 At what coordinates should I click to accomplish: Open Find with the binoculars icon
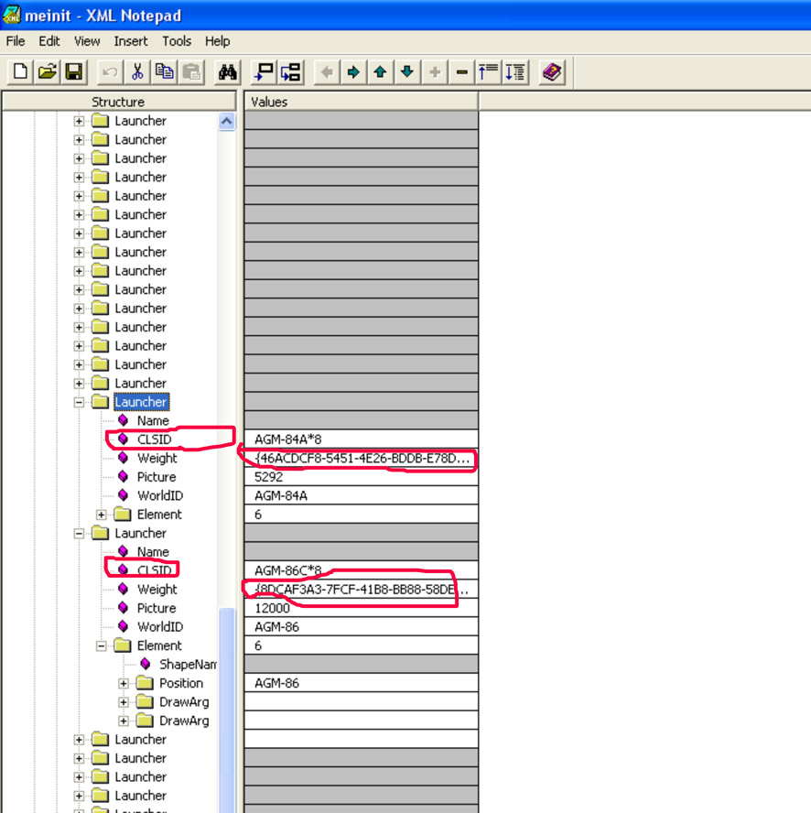click(228, 72)

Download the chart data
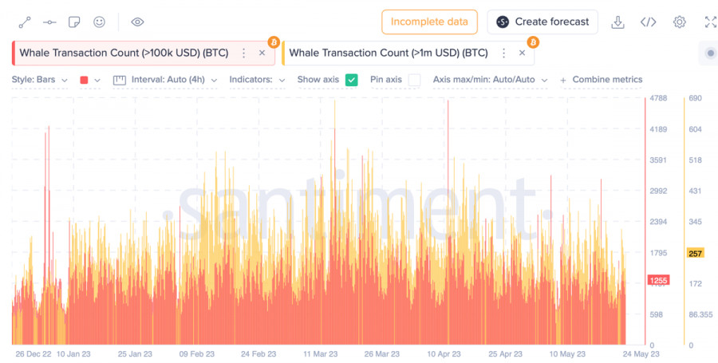[x=617, y=22]
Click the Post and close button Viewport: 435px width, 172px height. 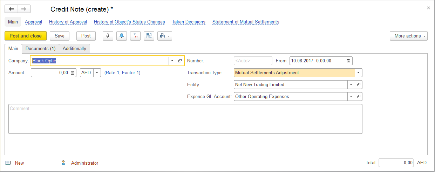coord(25,36)
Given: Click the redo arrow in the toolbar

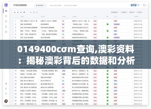Looking at the screenshot, I should (18, 12).
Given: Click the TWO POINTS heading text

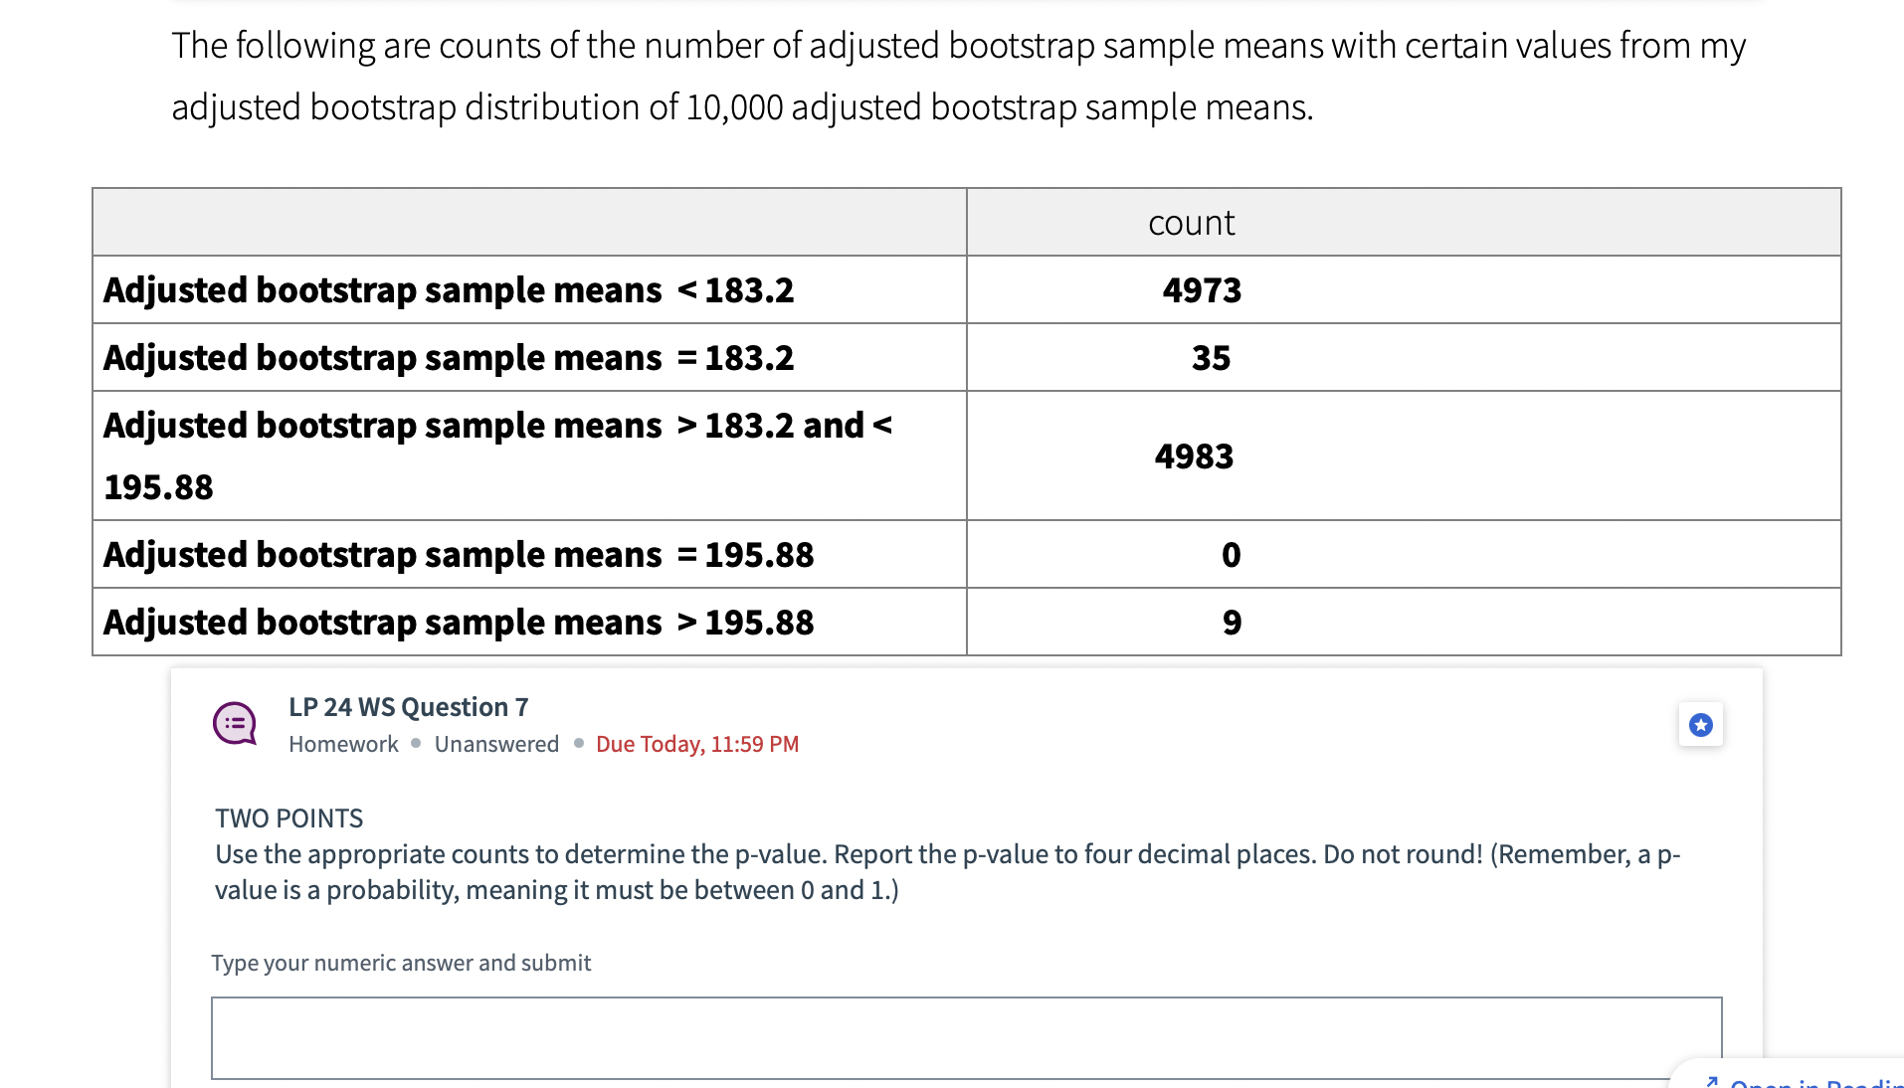Looking at the screenshot, I should click(287, 817).
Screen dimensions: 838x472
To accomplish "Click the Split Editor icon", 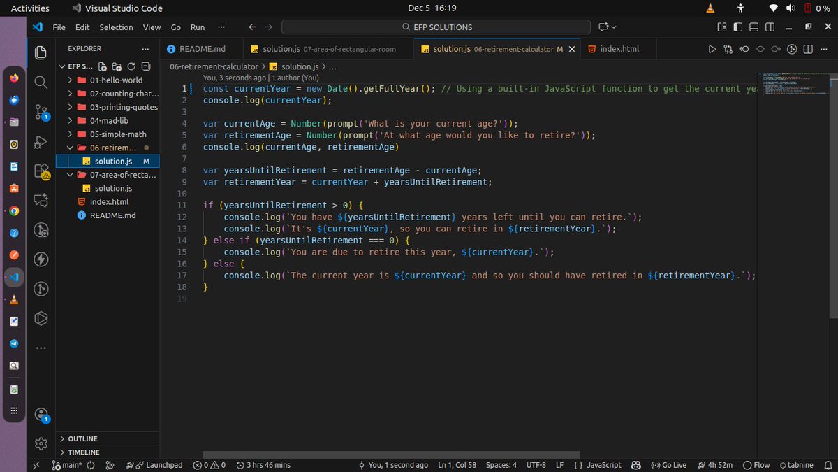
=-=-=
• _Exercise brief_: Starting with the line that contains "Screen dimensions: 838x472" and going on through the end of the records, write those lines out again with "icon" changed to "button" and nothing else altered. Leave the pictures out of your answer.

• _Result for this exercise_:
Screen dimensions: 838x472
To accomplish "Click the Split Editor button", 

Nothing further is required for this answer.